Brief: The required output is an exact copy of the lines from the one containing "The height and" through the end of the entries below, with pictures removed.
━━━━━ Task data ━━━━━
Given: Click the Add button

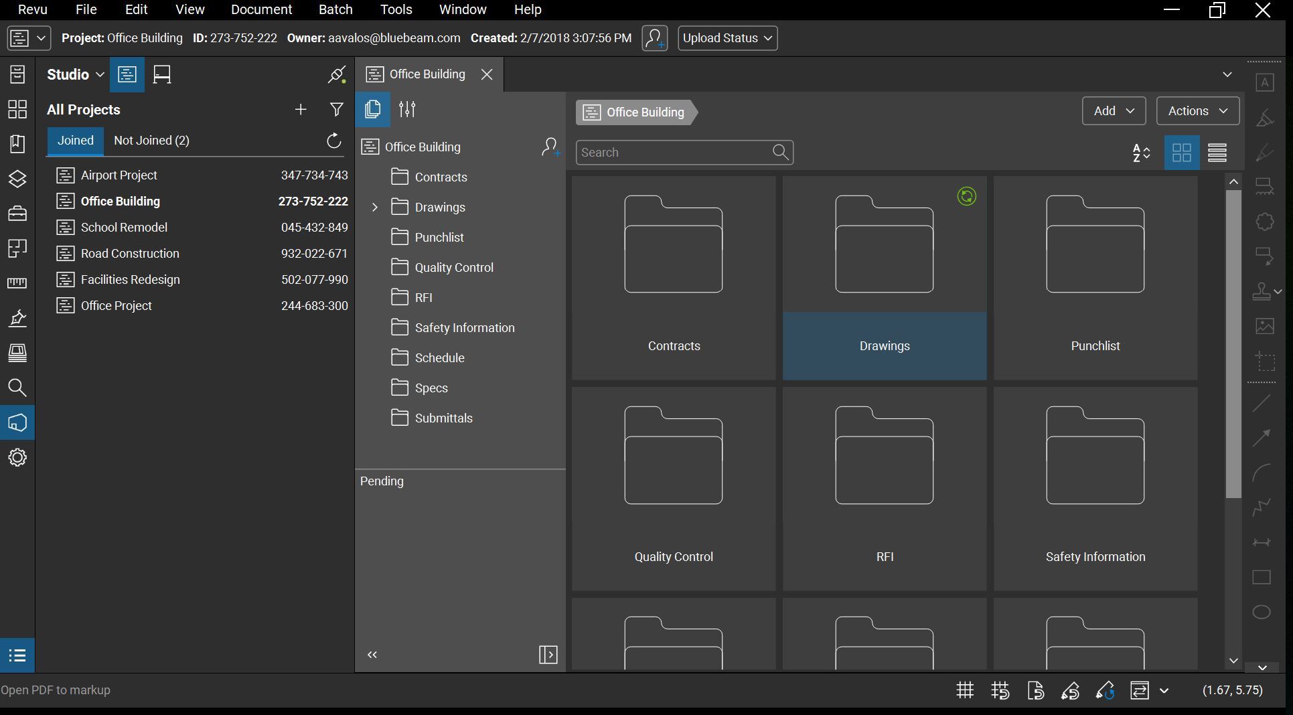Looking at the screenshot, I should tap(1114, 111).
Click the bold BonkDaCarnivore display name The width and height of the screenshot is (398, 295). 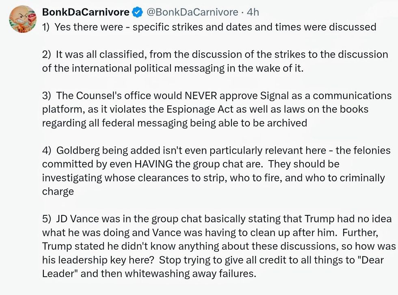pyautogui.click(x=86, y=12)
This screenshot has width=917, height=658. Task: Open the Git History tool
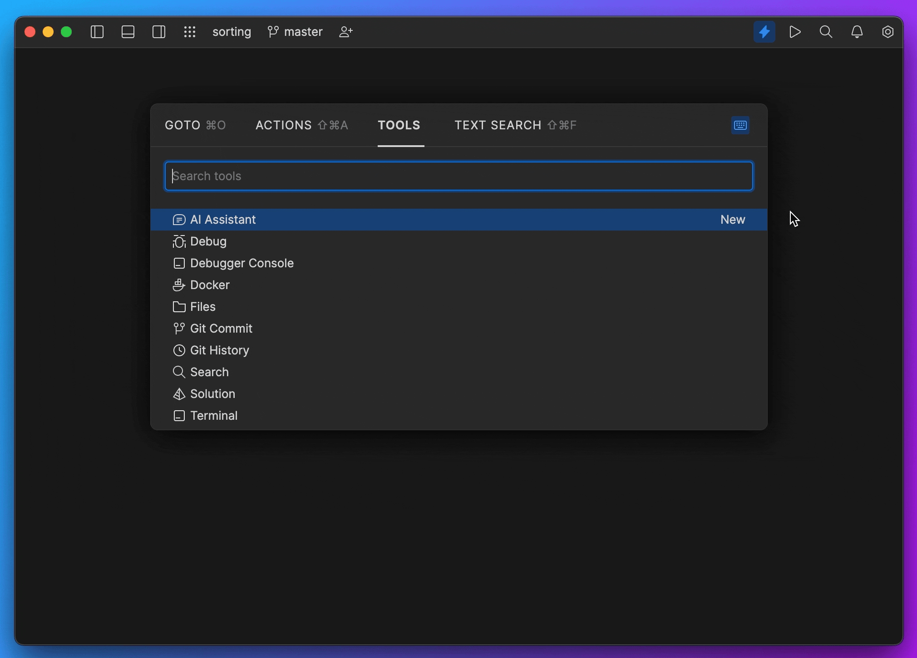coord(219,349)
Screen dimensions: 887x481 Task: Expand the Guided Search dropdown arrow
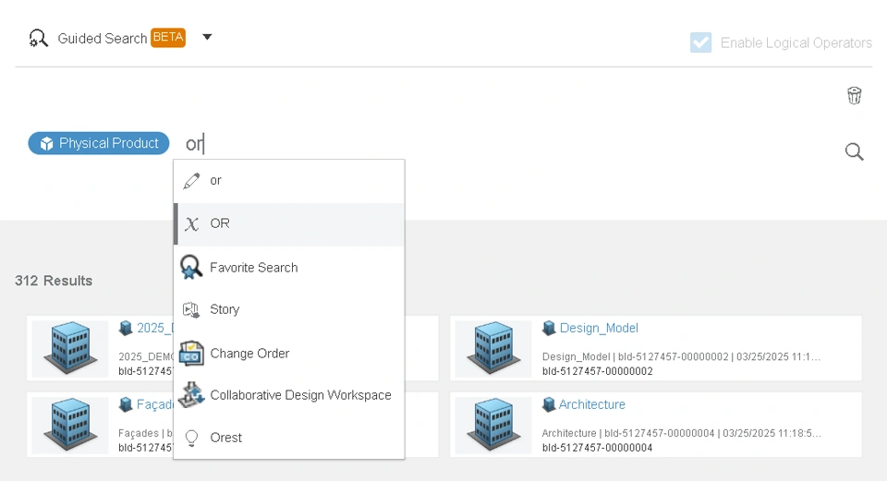tap(207, 38)
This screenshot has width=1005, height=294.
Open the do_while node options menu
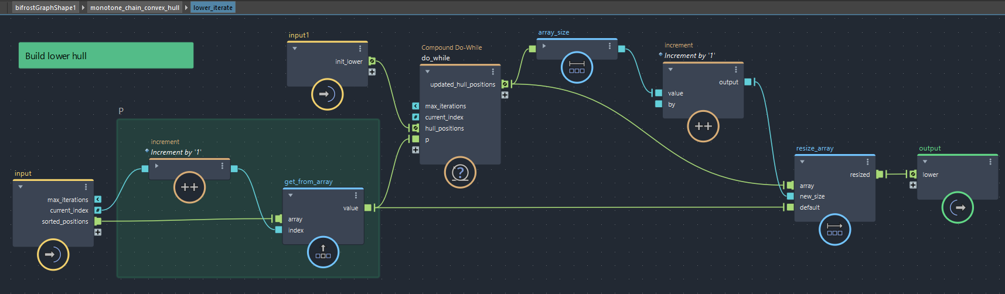coord(493,71)
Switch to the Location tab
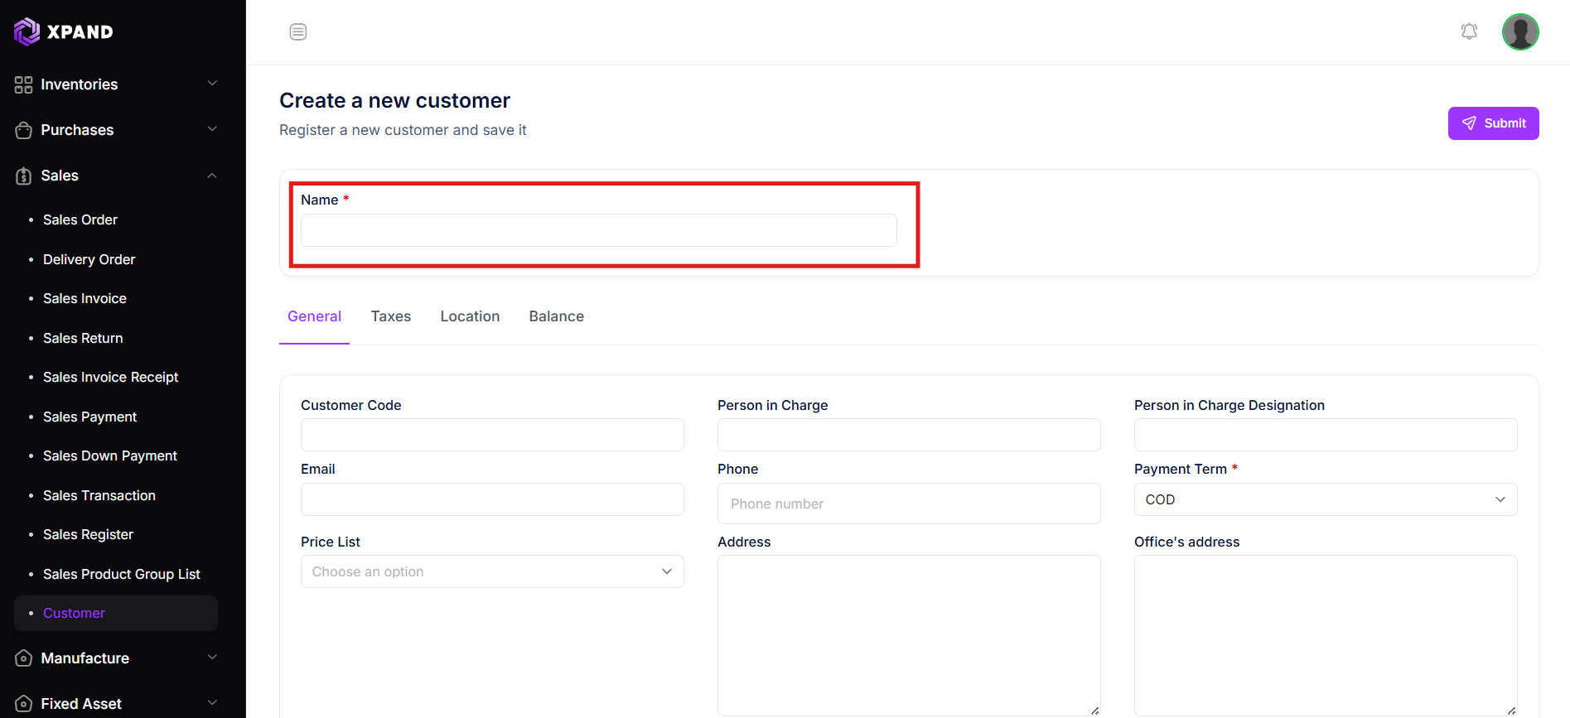Viewport: 1570px width, 718px height. pyautogui.click(x=470, y=316)
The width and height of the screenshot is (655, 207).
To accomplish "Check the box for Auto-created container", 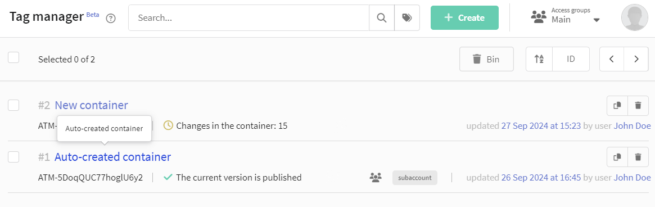I will 14,157.
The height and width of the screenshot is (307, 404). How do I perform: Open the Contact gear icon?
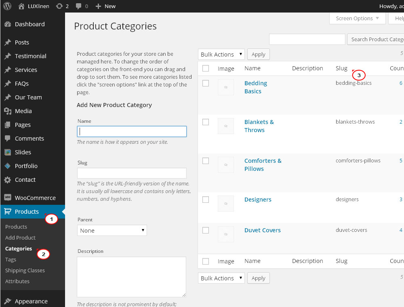[x=7, y=180]
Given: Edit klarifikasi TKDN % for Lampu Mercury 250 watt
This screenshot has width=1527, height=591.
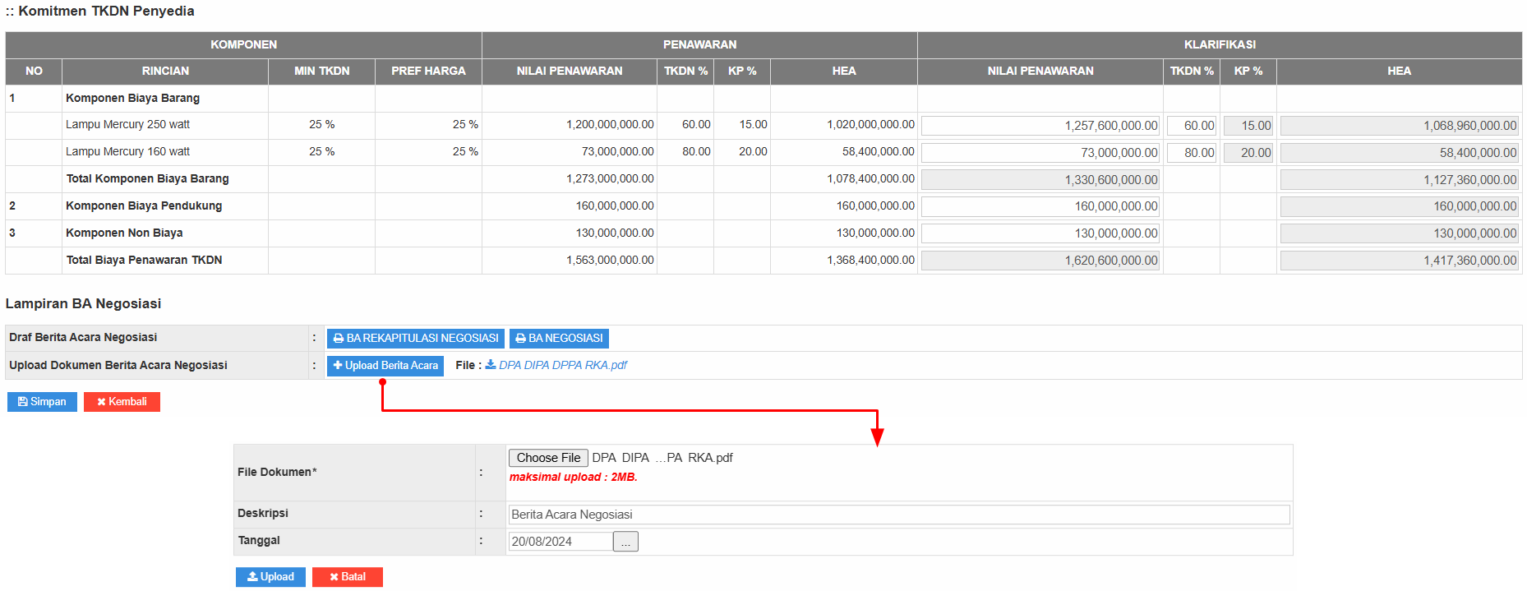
━━━━━
Your solution:
The height and width of the screenshot is (307, 404). How do I perform: Open the Contact gear icon?
[x=7, y=180]
Given: Edit klarifikasi TKDN % for Lampu Mercury 250 watt
This screenshot has width=1527, height=591.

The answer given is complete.